Passaram-se duas semanas das eleições, no dia em que escrevo. Ainda não sabemos que governo teremos: se um governo das direitas que se uniram antes das eleições e pretendem continuar no mesmo caminho de empobrecimento em nome da “consolidação orçamental” ou um governo que possa afastar-se desse caminho de flagelação do país, protegendo o emprego, salários e pensões.

O desfecho do processo eleitoral é fundamental para o futuro do país mas, na verdade, estas eleições tiveram já como consequência uma mudança radical na política portuguesa. Se há alguns meses Portugal era visto como um caso de estudo, pelo fraco crescimento das oposições anti-austeridade comparativamente a outros países sujeitos a duras políticas de austeridade, hoje é claro que este crescimento existe e revolucionou o quadro político retirando à Direita unida 700.000 votos e demolindo a concepção de “arco da governação” (PS, PSD e CDS) que teve o pior resultado desde 1985.

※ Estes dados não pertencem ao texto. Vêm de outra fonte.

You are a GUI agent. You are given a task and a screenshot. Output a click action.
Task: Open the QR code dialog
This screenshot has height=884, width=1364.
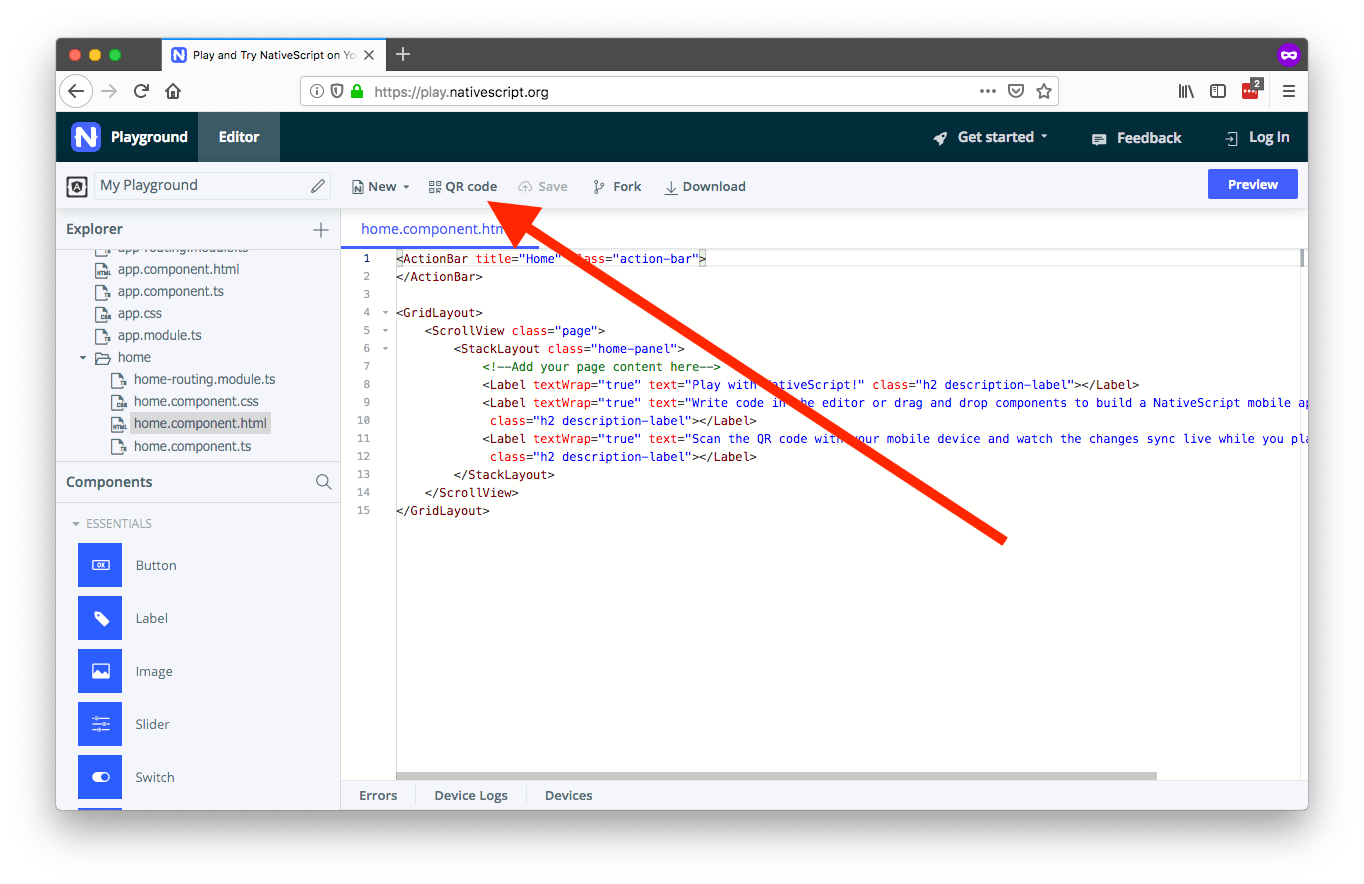(x=463, y=187)
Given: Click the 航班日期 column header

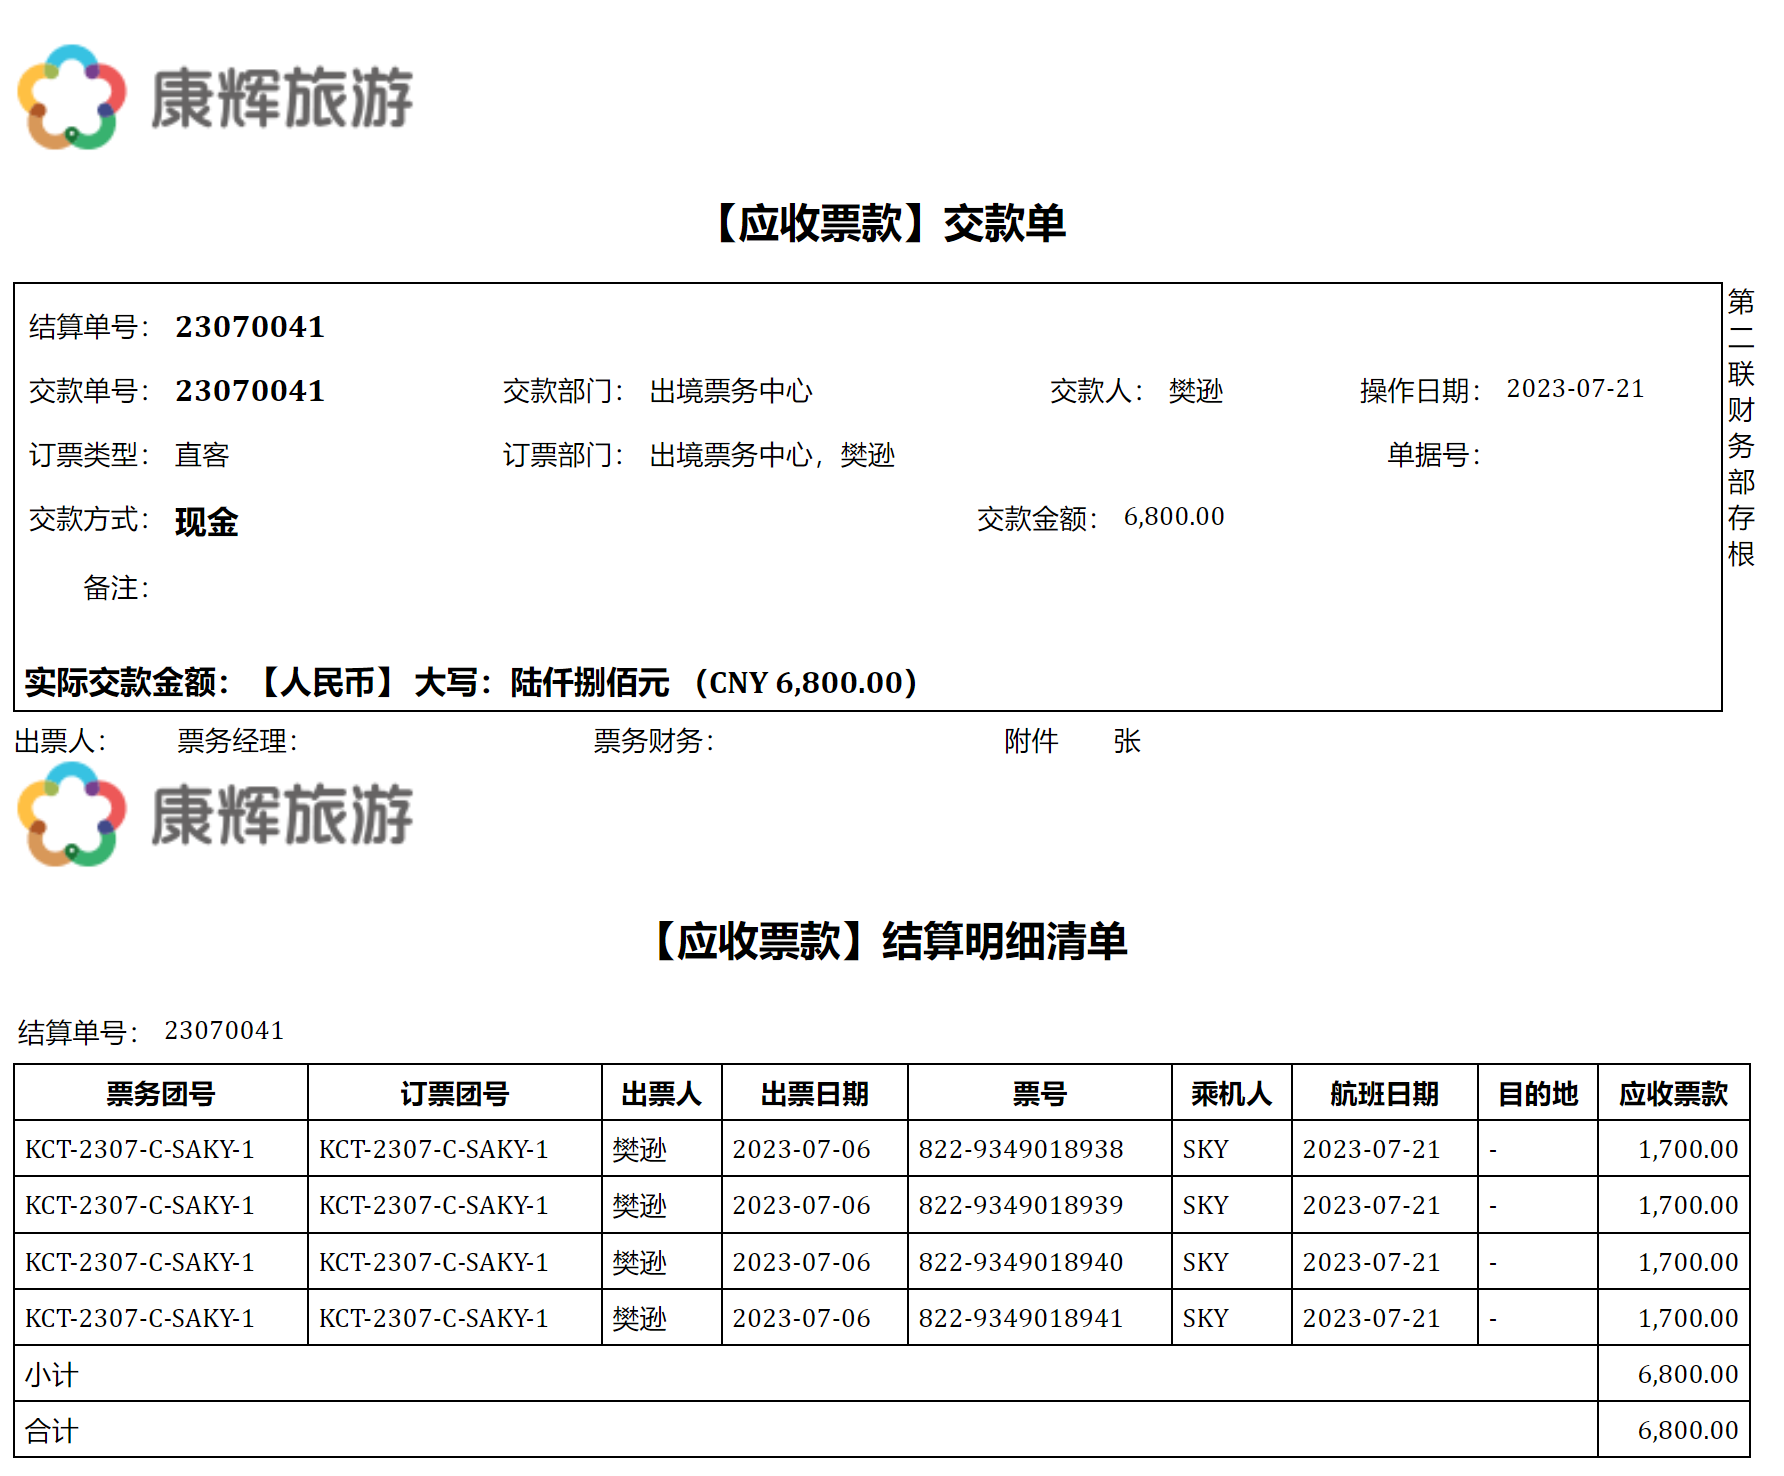Looking at the screenshot, I should coord(1384,1094).
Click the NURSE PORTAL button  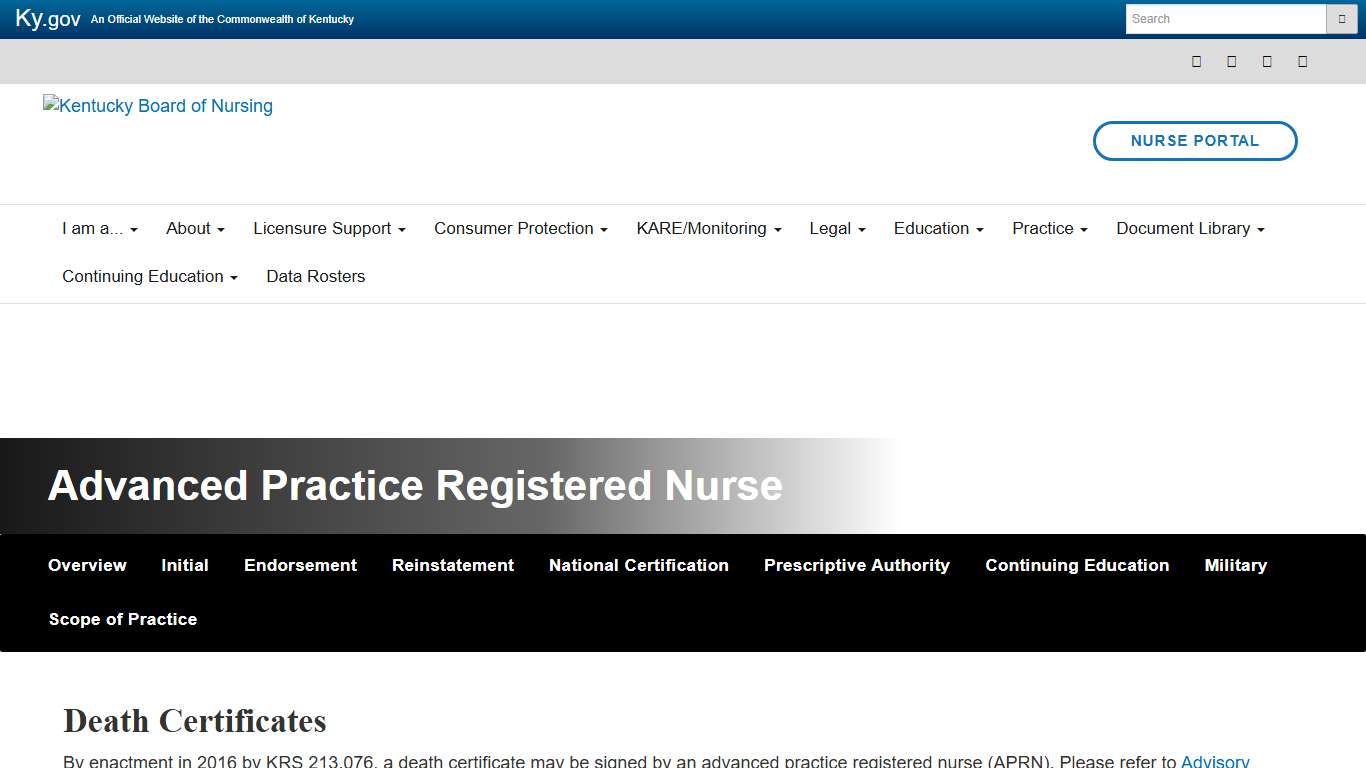pyautogui.click(x=1195, y=141)
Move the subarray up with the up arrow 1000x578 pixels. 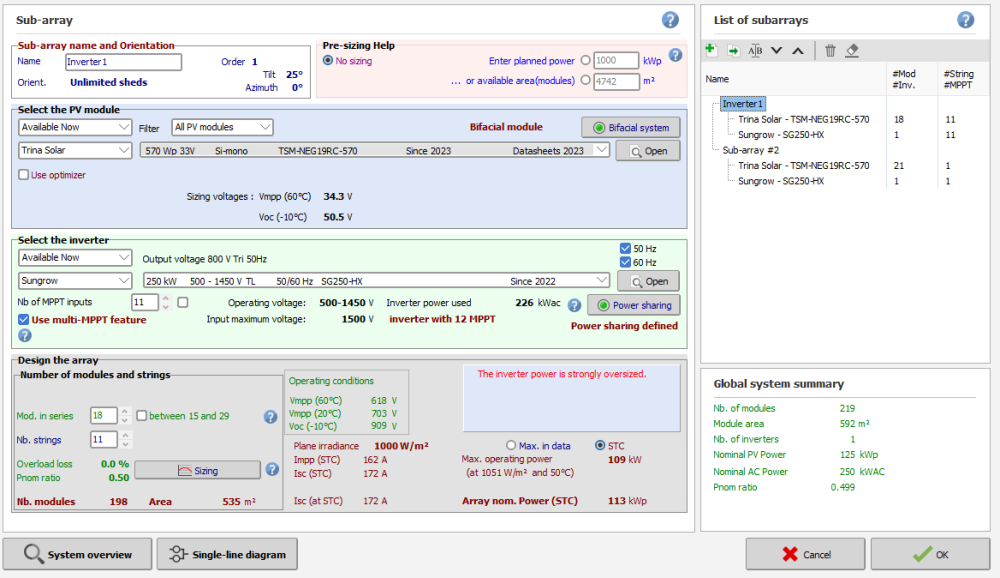point(798,50)
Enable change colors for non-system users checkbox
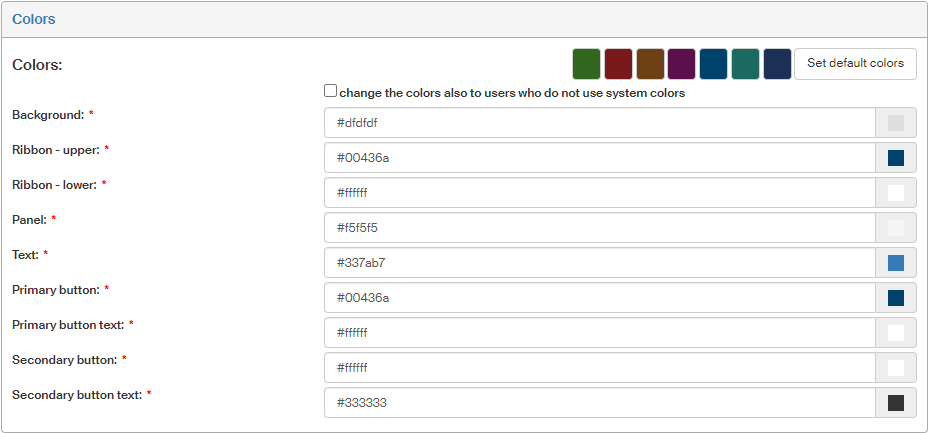Screen dimensions: 928x433 (331, 91)
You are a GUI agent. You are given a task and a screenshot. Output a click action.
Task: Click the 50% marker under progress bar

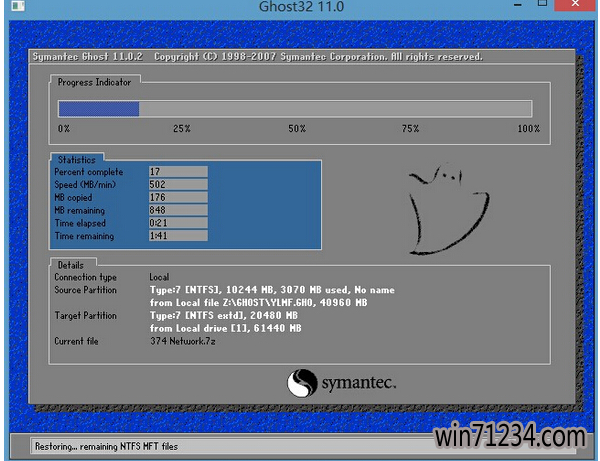(297, 129)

Mas esta é apenas uma revolução de números que, na ausência de suporte político, é irrelevante para as mudanças que são necessárias e possíveis de imediato e, mais importante, a médio e longo prazo. E o que podemos dizer sobre as mudanças de política? Ainda não há, obviamente, qualquer mudança de política mas há debate e discussão política. Essa discussão política, para além dos inúmeros comentários sobre as negociações em curso, centra-se agora não em políticas de austeridade a implementar a curto prazo mas na reversão dessas políticas, na devolução de salários, na defesa das pensões, na protecção do emprego.
Hoje é possível reverter políticas de austeridade porque a Esquerda conseguiu, pela primeira vez em muitas décadas, ter uma votação suficiente para ter um poder decisivo sobre as políticas que serão aplicadas nos próximos tempos e para isso muito contribuiu o Bloco de Esquerda.

A votação de BE e CDU e a possibilidade de inviabilização de um governo de Direita, com a abertura à negociação com o PS, revelou também a arma escolhida pela Direita. De acusações risíveis de Golpe de Estado, quando tudo o que está a ser negociado é perfeitamente constitucional, ao aceno com os papões do PREC e até à tentativa ridícula de noticiar uma chantagem dos mercados. Perante a possibilidade de perder o poder a Direita tenta criar e espalhar o medo da Esquerda. Ficamos também a conhecer melhor a base social de PSD e CDS. O medo da perda de poder fez a Direita mobilizar todo o seu poder mediático que domina quase sem excepção os media portugueses. Fazer com que o adversário se revele sem disfarces é também uma vitória.

A Esquerda, depois de anos a resistir, está agora a tentar recuperar direitos perdidos e isso é também uma vitória de uma Esquerda que, nos anos mais difíceis, perante algumas derrotas e desmobilização, nunca desistiu de lutar.